Elevated GIT/Application Builder Errors
Incident Report for balena.io
Postmortem

Discovered because builders were crash-looping, indicated by error codes related to long strings from large buffer sizes. Quickly linked to an accumulation of uncleaned images on the builder instances.

A manual volume prune was executed to remove images and temporarily recover builder performance.

A patch is awaiting review to lower the max storage consumption of the builder workers before automatic cleanup is performed, and projects have been proposed to patch the upstream libraries and/or move to ephemeral builder workers.

We also have a project in the queue to add host metrics monitoring to the builder-worker nodes to catch issues like this earlier.

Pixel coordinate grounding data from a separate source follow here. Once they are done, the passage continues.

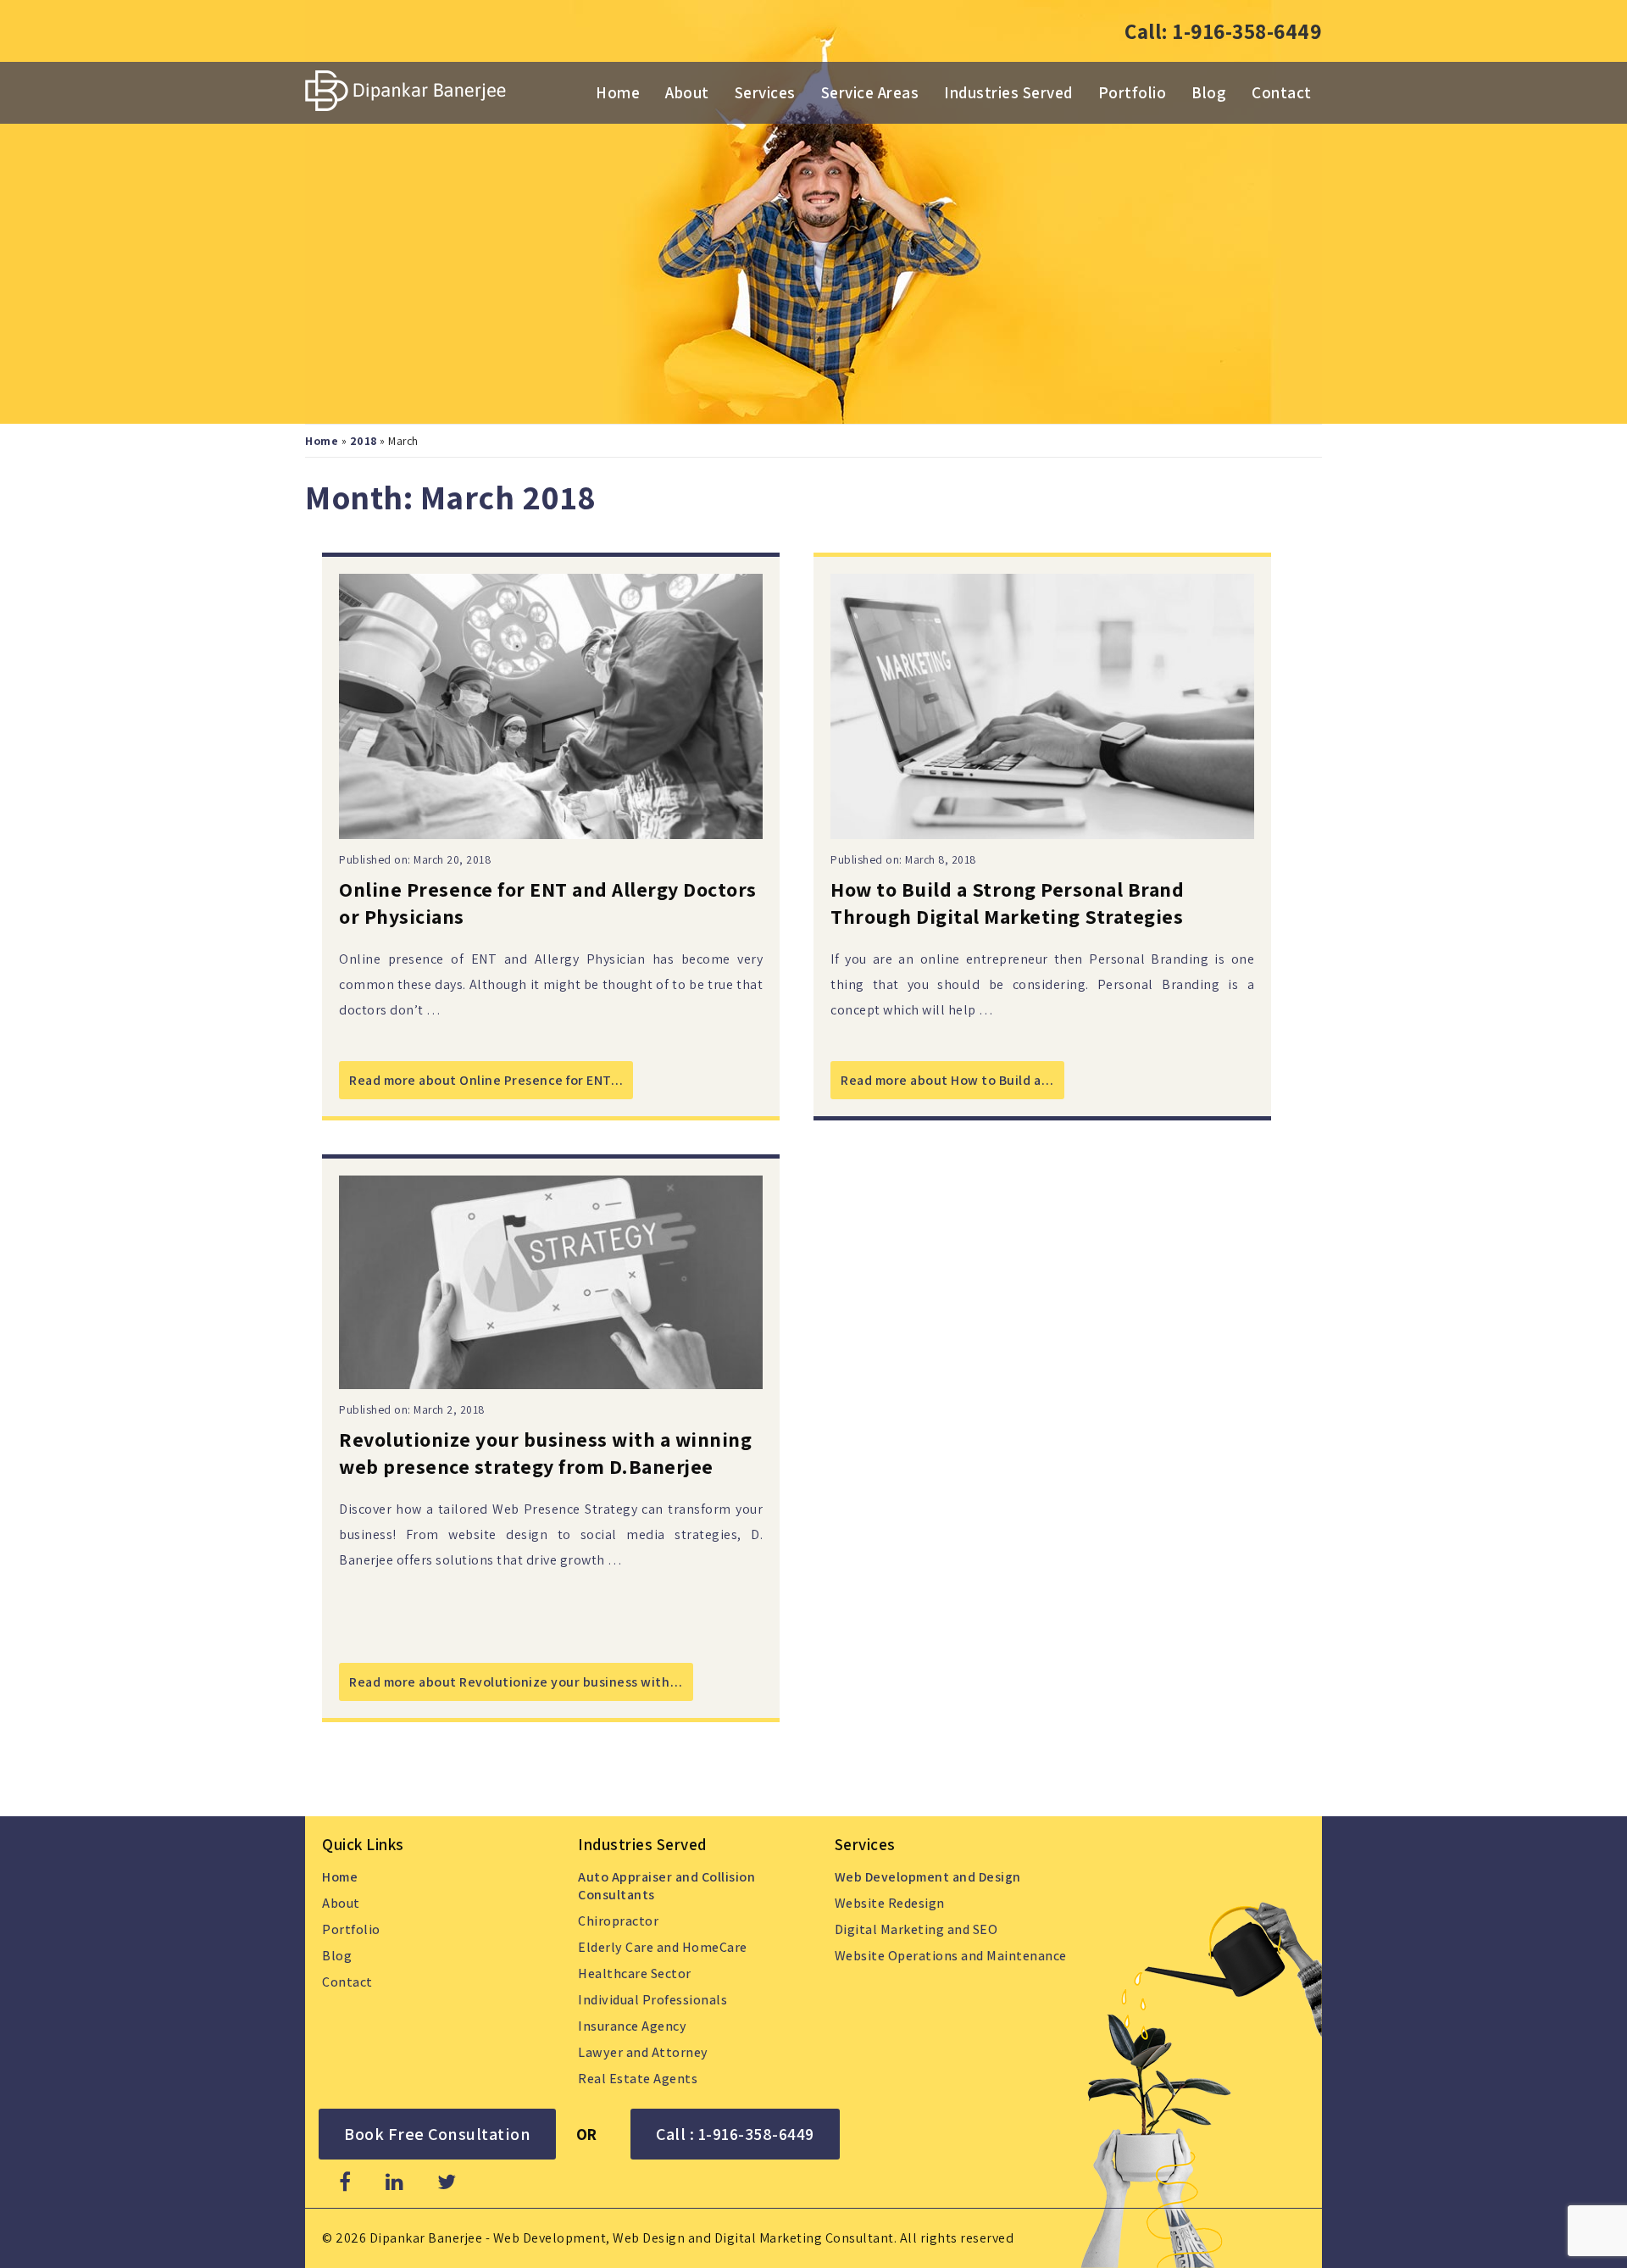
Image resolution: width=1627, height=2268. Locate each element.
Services (765, 92)
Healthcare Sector (634, 1973)
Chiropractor (618, 1921)
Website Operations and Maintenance (951, 1956)
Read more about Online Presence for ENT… (486, 1080)
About (687, 92)
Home (618, 92)
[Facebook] (345, 2181)
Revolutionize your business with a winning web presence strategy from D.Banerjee (545, 1453)
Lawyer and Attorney (643, 2052)
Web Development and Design (928, 1877)
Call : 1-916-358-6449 (735, 2134)
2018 (363, 440)
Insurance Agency (632, 2026)
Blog (1208, 92)
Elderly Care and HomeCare (662, 1947)
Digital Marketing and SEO (916, 1929)
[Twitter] (447, 2181)
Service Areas (870, 92)
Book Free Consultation (437, 2134)
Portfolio (1132, 92)
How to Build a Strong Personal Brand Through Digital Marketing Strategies (1007, 903)
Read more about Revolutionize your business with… (516, 1682)
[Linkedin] (395, 2181)
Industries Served (1008, 92)
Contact (1282, 92)
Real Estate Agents (637, 2078)
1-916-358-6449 (1247, 31)
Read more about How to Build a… (947, 1080)
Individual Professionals (652, 2000)
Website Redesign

Posted Apr 17, 2024 - 20:28 UTC

Resolved
This incident has been resolved.
Posted Apr 17, 2024 - 20:23 UTC
Monitoring
A fix has been implemented and we are monitoring the results.
Posted Apr 17, 2024 - 20:17 UTC
Identified
The issue has been identified and a fix is being implemented.
Posted Apr 17, 2024 - 19:05 UTC
Investigating
We're experiencing an elevated level of errors in our application builder infrastructure and are currently looking into the issue.
Posted Apr 17, 2024 - 18:17 UTC
This incident affected: Application Builder.